Ignora a astrologia e fica comigo

Eu sabia que nossos signos não combinavam. Tive certeza quando você me respondeu aquela mensagem dois dias após o envio. Fiz nossa sinastria amorosa num site de astrologia. Mas eu continuei mesmo assim, porque a insistência faz parte do meu ascendente e o dedo podre é culpa minha lua.

Permanecemos nos entrelaçando, ignorando os astros, as estrelas e os avisos. Fixados na ideia de contrariar a astrologia, a numerologia, a sociologia e a filosofia, mantivemos o ritmo, os risos, os passeios e as cervejas.

Eu tenho ascendente em problema, você em organização.
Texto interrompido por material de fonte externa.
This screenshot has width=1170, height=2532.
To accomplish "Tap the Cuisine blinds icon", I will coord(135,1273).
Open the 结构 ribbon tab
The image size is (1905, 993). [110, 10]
Minha lua é em Bourbon 12 anos, a sua é em caipirinha de saquê. Plutão está pra mim na casa das viagens, a sua está na compra da casa própria. Vênus me coloca perto do mar, a sua pede que trabalhe até mais tarde.

E cada vez que você responde algo que eu não esperava, ou que eu atravesso o assunto e você perde a paciência. Cada vez que alguém “não prestou atenção” no que o outro disse. A cada nova “1 hora de atraso”, a gente se dá conta de que talvez ignorar o mapa astral não seja a melhor coisa do mundo.
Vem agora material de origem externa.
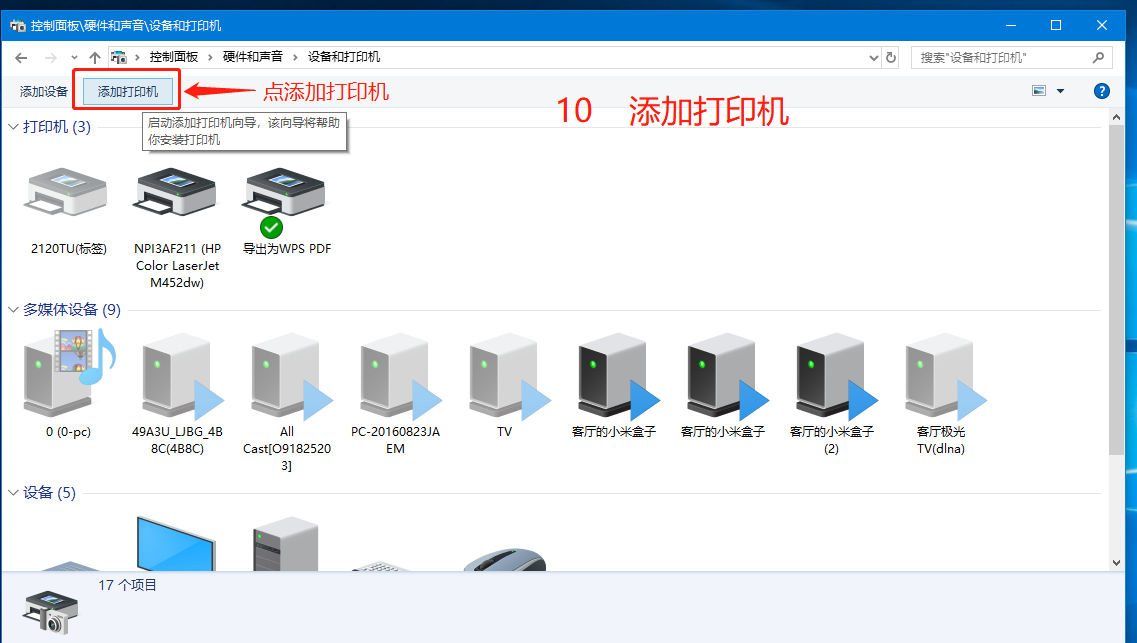The width and height of the screenshot is (1137, 643).
Task: Open the 2120TU(标签) printer
Action: pyautogui.click(x=66, y=196)
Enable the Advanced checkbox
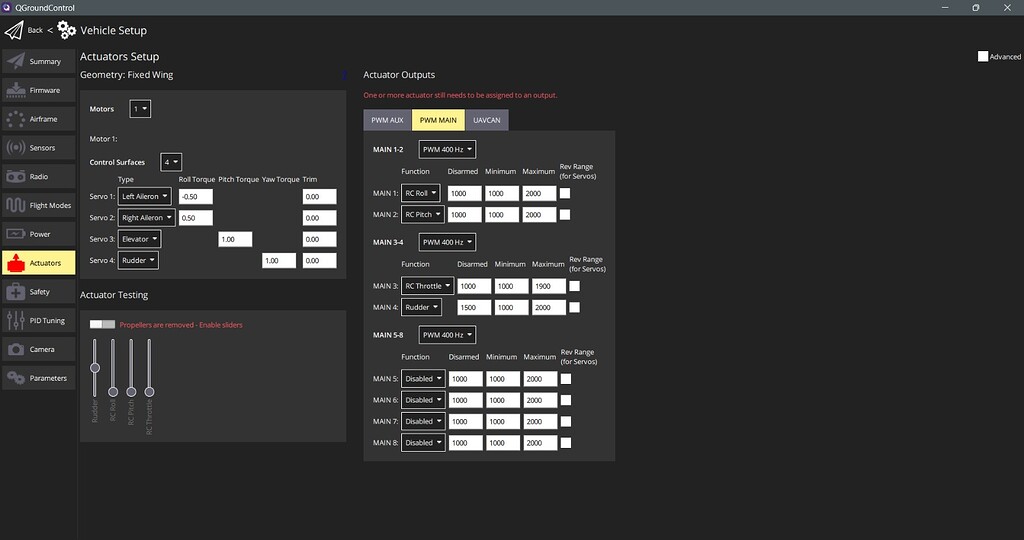Viewport: 1024px width, 540px height. click(983, 57)
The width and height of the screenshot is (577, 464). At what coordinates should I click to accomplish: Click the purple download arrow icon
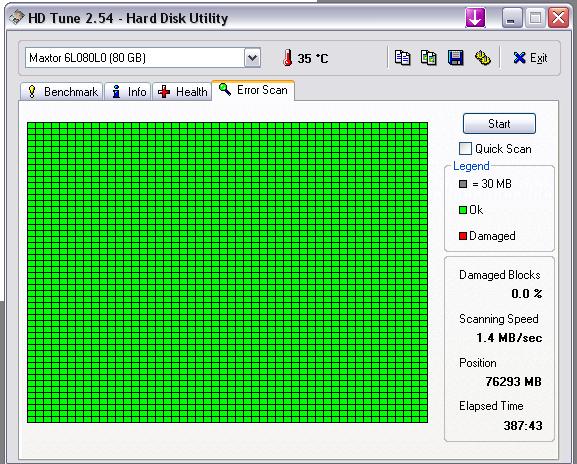[475, 17]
Mas quando a gente se beija, sério, fazemos as estrelas explodirem até criar um novo mapa que sirva pra nós dois. Quando a gente faz piada sem roupa, se beija e goza, os astros se escondem e as previsões caem por terra. Porque não há sinastria no mundo que diga que a gente não pode dar certo.

Não me interessa seu ascendente, sua lua e seu Sol. Não faz diferença meu ano de nascimento, a hora e o local. Porque quando a gente se encaixa, o universo se reorganiza pra nos acompanhar.